Sometime in 2009, the COSPAS-SARSAT satellite system will no longer be receiving distress signals on today’s common distress frequencies, 121.5 MHz and 243.0 MHz. Instead, the satellites will monitor only 406 MHz, a frequency that’s being phased in for civilian use. COSPAS-SARSAT is the satellite distress alerting system designed to pick up emergency locator transmitter (ELT) signals and relay activation alerts to the National Oceanic and Atmospheric Administration (NOAA), the U.S. Air Force Rescue Coordination Center and the U.S. Coast Guard Rescue Coordination Center.
The new 406 MHz ELTs encode information digitally and can transmit an aircraft’s identification number as well as its position derived from GPS information. Each 406 MHz ELT will have to be registered with NOAA. The promise of the updated satellite system is to reduce the time it takes to recognize an ELT alert, reduce the number of false alerts and locate the source of the distress signal within a mile or two, versus the 10 or 20 miles common with the old system.

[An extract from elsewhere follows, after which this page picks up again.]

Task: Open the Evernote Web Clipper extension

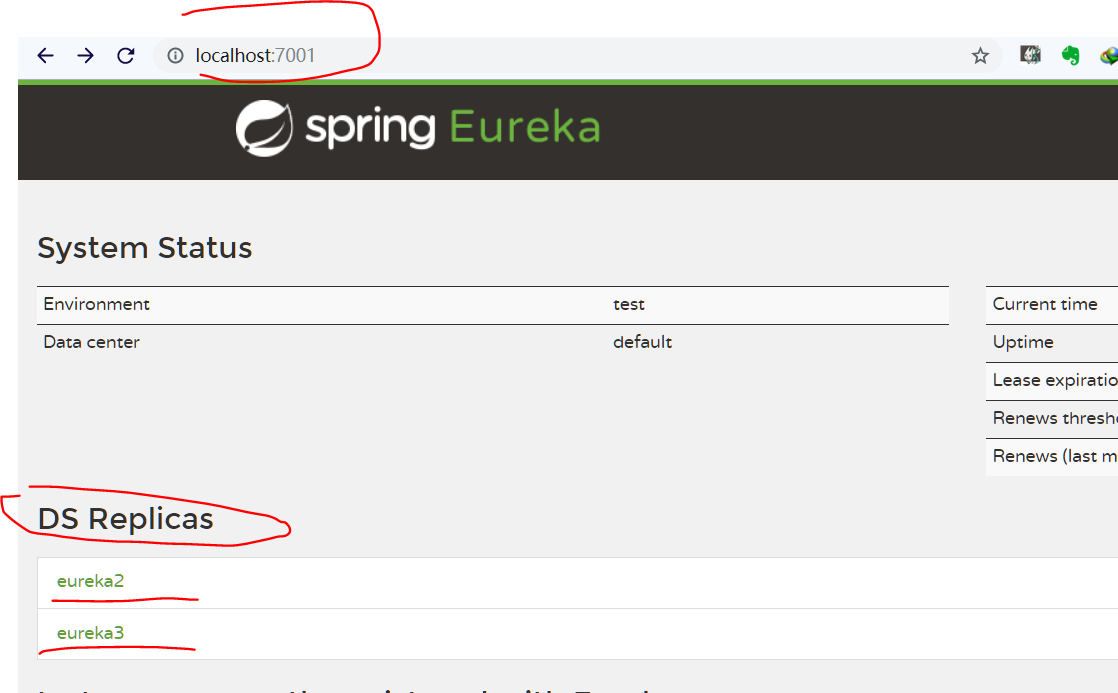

Difficulties encountered by search-and-rescue agencies trying to pinpoint current ELTs were portrayed in the NTSB’s investigation of an accident that occurred in the Berkshire Mountains of Massachusetts on March 2, 2003. A Piper PA-32-300 Cherokee Six was on a flight from Lakeland, Fla., to Keene, N.H., with a family of seven on board. The airplane stopped at a small airport in Great Barrington, Mass., before continuing to Keene. Shortly after takeoff, the airplane crashed on a snow-covered mountain. Four members of the family survived the initial crash. One of them later died in a hospital. The survivors had spent about 18 hours in freezing temperatures before being rescued.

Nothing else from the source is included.